If you are a beginner in HTN planning and would like to get started in research -- or in case you will have an interview with me and need to prepare -- I recommend to look at the page "resources-for-students", specifically the section "Basics to get started with HTN Planning".
Also note that I created a webpage on HTN planning, which provides further resources: https://hierarchical-task.net
Main Research Lines
I deploy my knowledge on complexity theory, algorithm and heuristic design, as well as problem compilations to different planning settings, mostly classical planning, POCL planning, and HTN planning, to two major lines of research: Modeling support and solving planning problems.
1. Modeling Support
Planning domains can be difficult to construct correctly — surprisingly, not just for newcomers, but everybody. It is easy to overlook some details, and consequences can be significant. Even a tiny modeling mistake, say a single forgotten or wrongly chosen precondition or effect (or wrong modeled initial state or goal facts) can lead to:
- wrong solutions: those that solve the modeled problem, but do not work in the real world,
- missing solutions: some plans that would work in the real world are invalid in the model,
- unsolvable planning problems: even though there is a solution to the actual problem, its model doesn't admit any.
Beyond those most significant modeling issues, creating a model, even if done correctly, can be very hard, time-consuming and hence even frustrating at times.
Thus, providing automated modeling support is essential. The ultimate goal is to:
- Assist in creating a new model,
- assist in verifying the correctness of a created model and help correct errors automatically, and
- to reduce the time required and overall make the entire process intuitive -- and hopefully fun. :)
A very "low-level" contribution I made here was to (let one of my PhD students :D) create a Visual Studio Code plugin that provides syntax highlighting and syntax error reporting for writing HDDL problems. (HDDL is the standard description language to describe HTN problems, see my AAAI 2020 paper.)
Beyond that (mostly engineering contribution), my most important contributions are theory and methods for the automated correction of classical and HTN problems. Specifically, I have publications that all repair problems given a set of white list plans, black list plans, or both. White list plans are those which are declared to work in the repaired model and black list plans are those declared to be invalid in the repaired model.
- The computational complexity of repairing classical planning problems given a set of white list plans (IJCAI 2021), black or black and white list plans (AAAI 2023a),
- The computational complexity of repairing HTN problems based on white list plans (IJCAI 2021), or white and black list plans (AAAI 2023b),
- Algorithms for repairing classical problems based on white list plans (AAAI 2023a), or white and black list plans (AAAI 2024), or with white list plans, where action parameter bindings may be underspecified (ECAI 2025a),
- Algorithms for repairing classical unsolvable planning problems (ECAI 2025b), and
- Algorithms for repairing HTN problems based on white list plans (SoCS 2024).
If interested more in this line of research, I have a recent survey on model repair from IJCAI 2025.
2. Solving Planning Problems
This line focuses on solving planning problems fast, and ideally optimally. I work across classical, POCL, and HTN/TIHTN settings with five recurring themes:
- Heuristic search.
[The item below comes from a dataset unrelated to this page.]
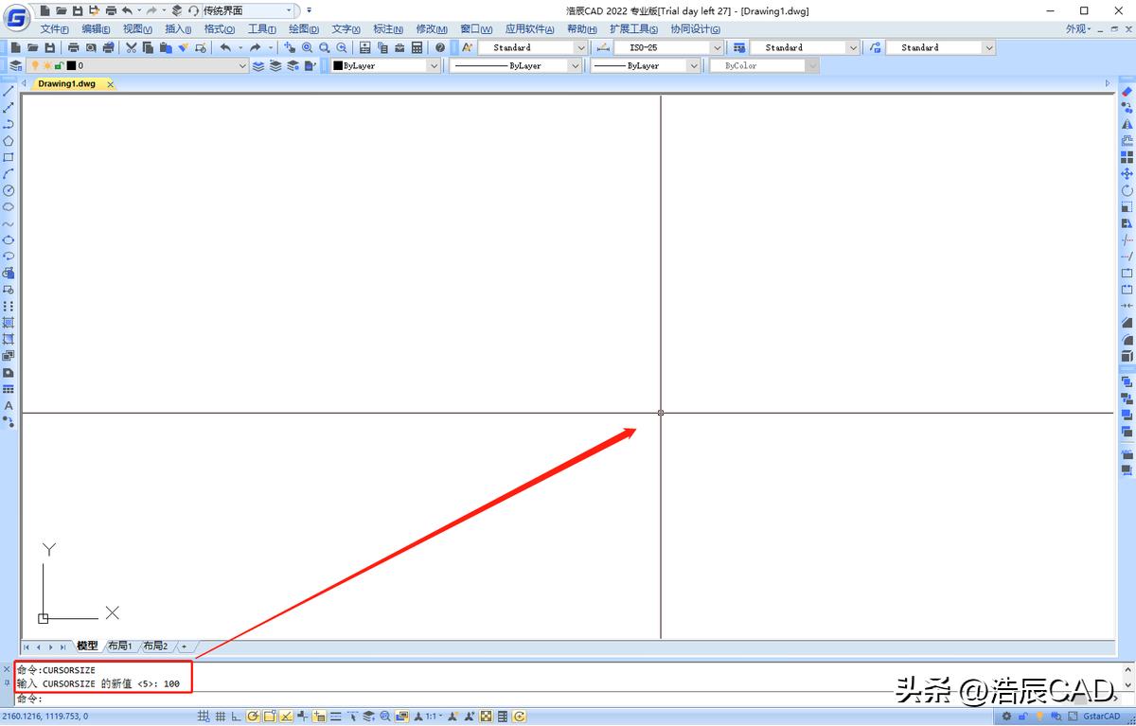Click the 模型 tab at the bottom
Screen dimensions: 1136x726
click(x=87, y=646)
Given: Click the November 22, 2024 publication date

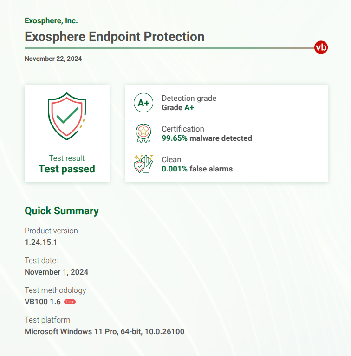Looking at the screenshot, I should [53, 59].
I work mostly with progression search (ICAPS 2018 and JAIR 2020) and design domain-independent heuristics (landmarks (AAAI 2020), ILPs (IJCAI 2020, ECAI 2024), translations to planning (ICAPS 2018, JAIR 2020), other estimates (IJCAI 2017)) and pruning techniques (SoCS 2023).
- I also investigate heuristic search in FOND HTN planning (IJCAI 2024), the extension of deterministic HTN planning to action models with non-deterministic effects.
The references provided here are exclusively on HTN planning. For those on POCL planning, see the paragraph further up.